Mat 20:23 You shall drink indeed of my cup, and be baptized with the baptism that I am baptized with: but to sit on my right hand, and on my left, is not mine to give, but [it shall be given to them] for whom it is prepared of my Father.
Christ's predictions can be applied to us all. In this case, Christ, in predicting the suffering of his apostles (all of who died by persecution) but he is also talking about the loss we all suffer, including the loss of our own lives. Christ was, in a very real sense, the universal man, living a life we can all related on the basis of our shared emotions and inescapable fact of human suffering. The central fact of Christ's unjust death is just a perfect foreshadowing of our own, individual deaths (and rebirths).

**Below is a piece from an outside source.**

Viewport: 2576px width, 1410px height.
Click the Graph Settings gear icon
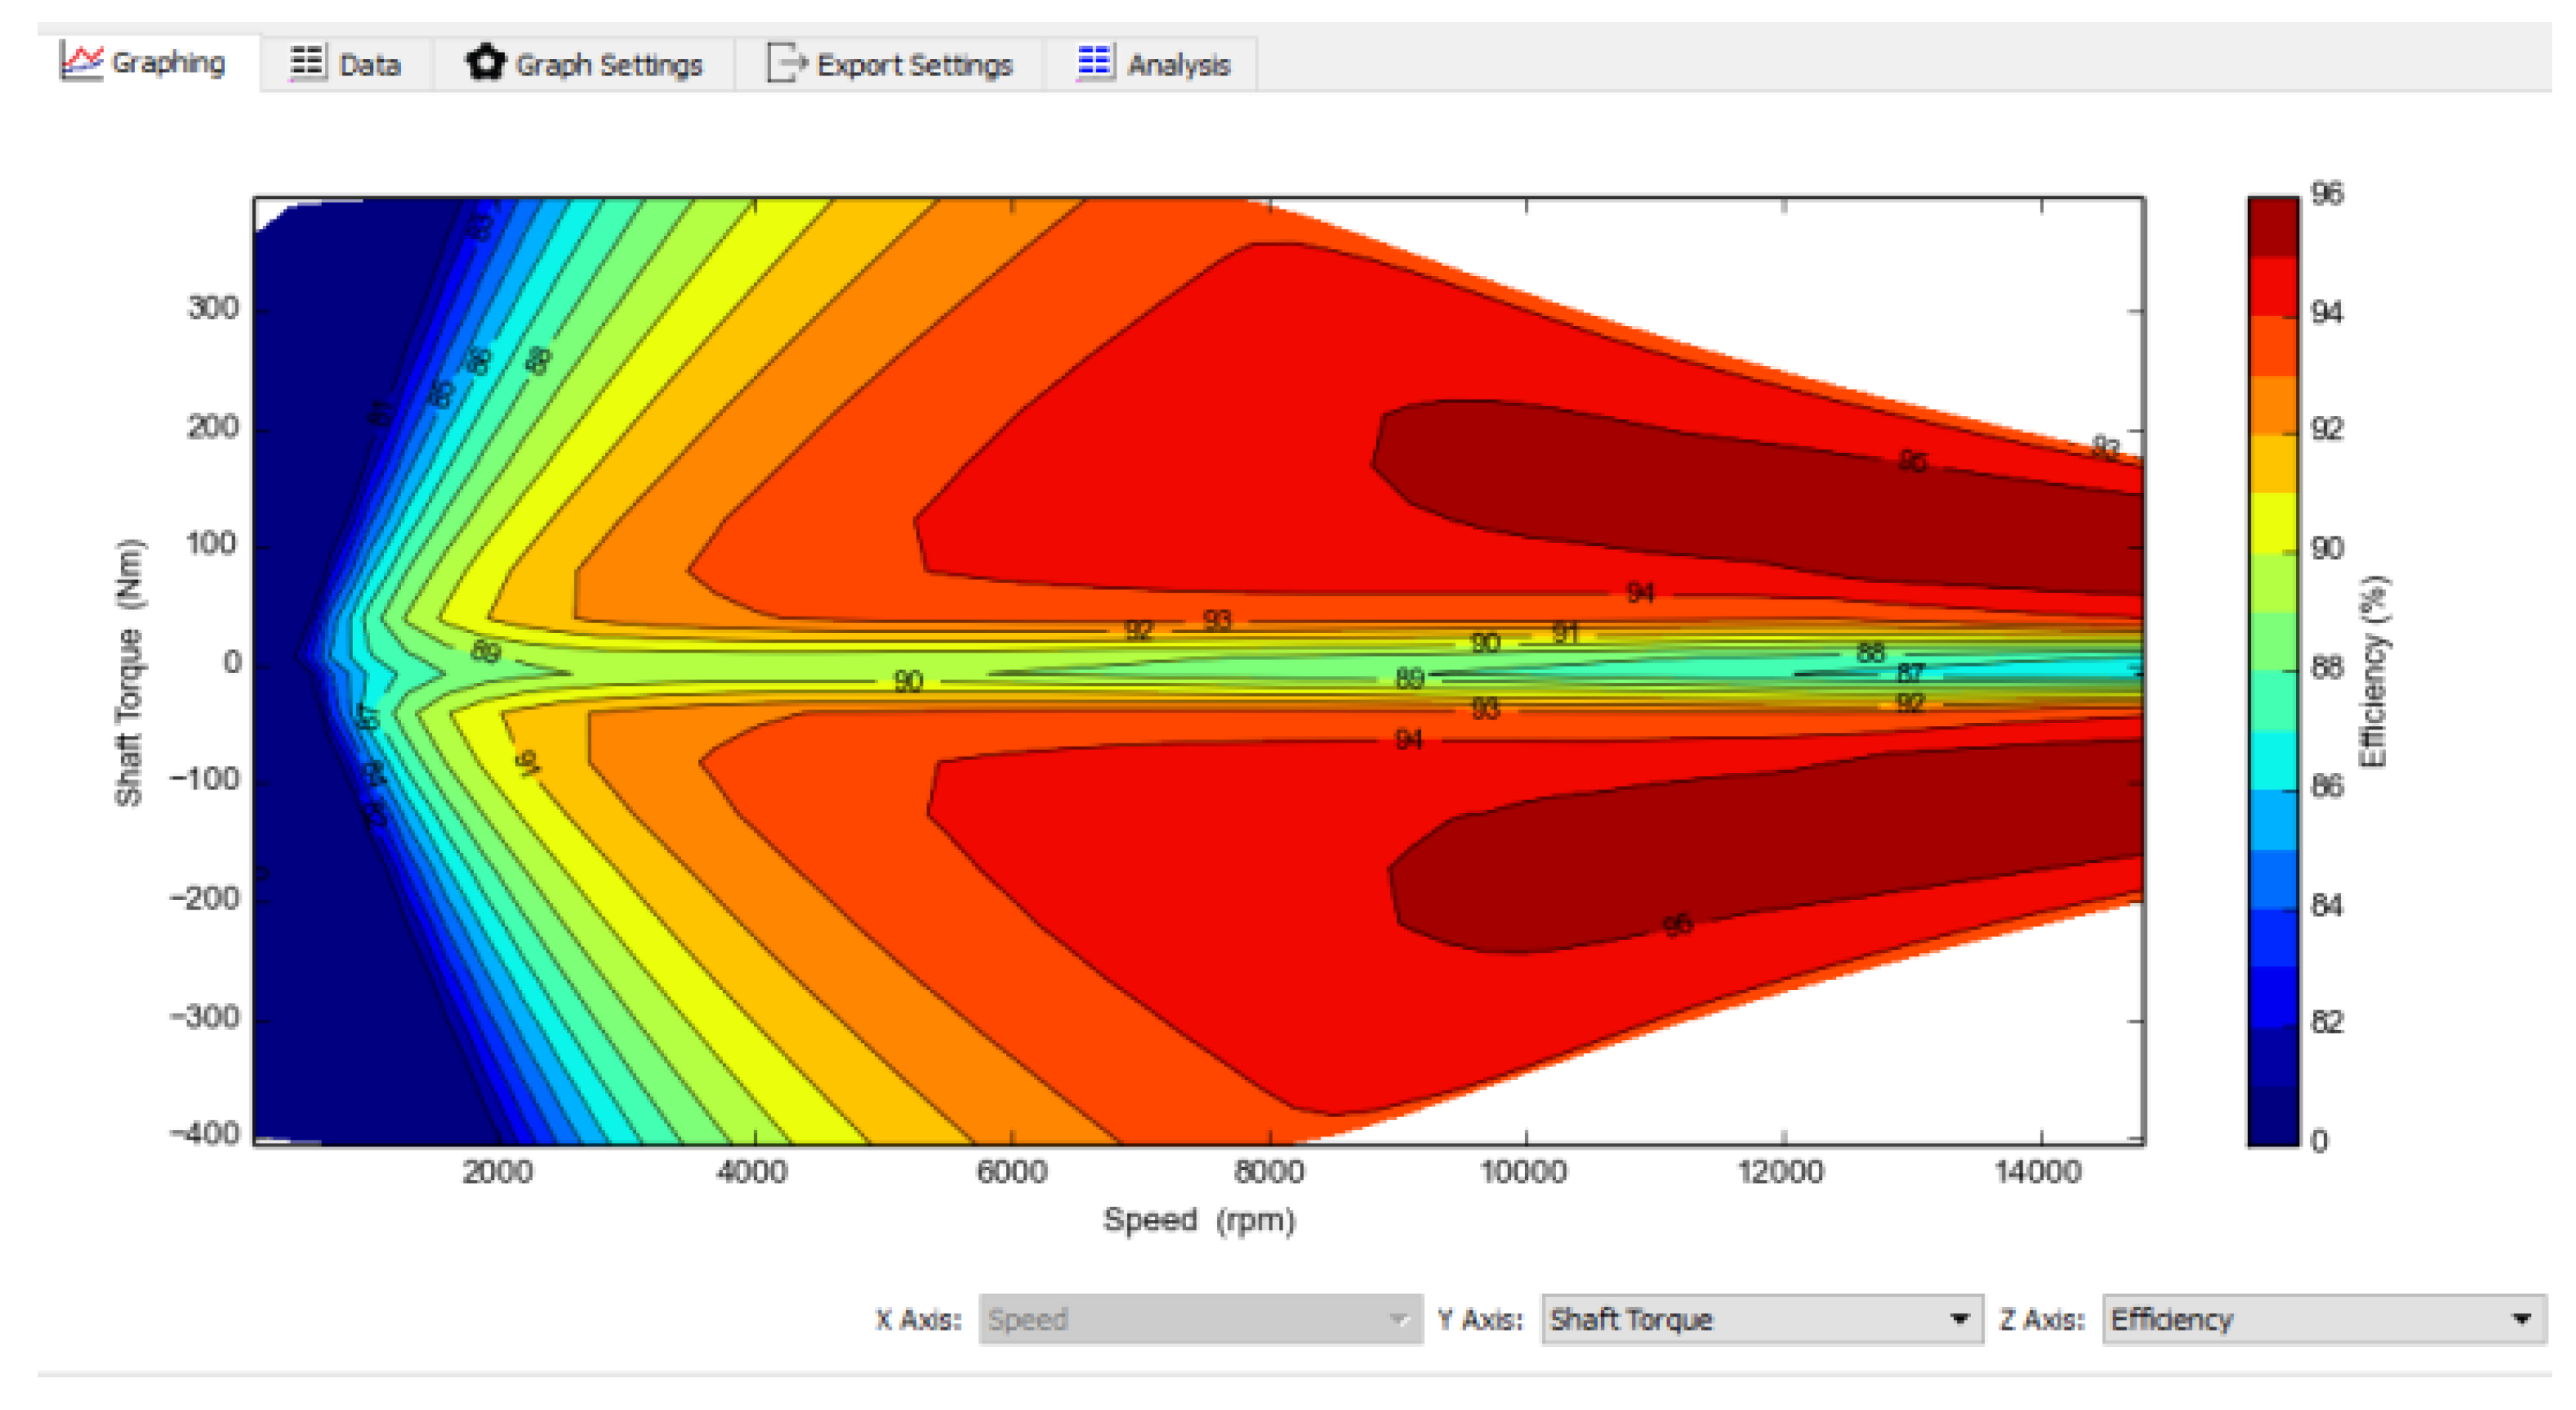(486, 62)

We all do drink of his cup and suffer taking the plunge, whether we choose to or not. How unlike someone like Mohammed, who was not only a man, but one who had privileges of power and sex that most of us do not even aspire to, much less related to. Mohammed too died, but his death was an act of vengeance (poisoning by a woman whose family Mohammed killed) so unlike most of our deaths.
One of the reason that I cannot quite buy into the complete diefication of Christ is because he makes statements like this, where he clearly separates himself, his will, and his power from that of the Father.
"It is prepared" is from hetoimazô, which means "to make ready," and "to prepare." It has the sense of specifically being preparing for a journey or a reception.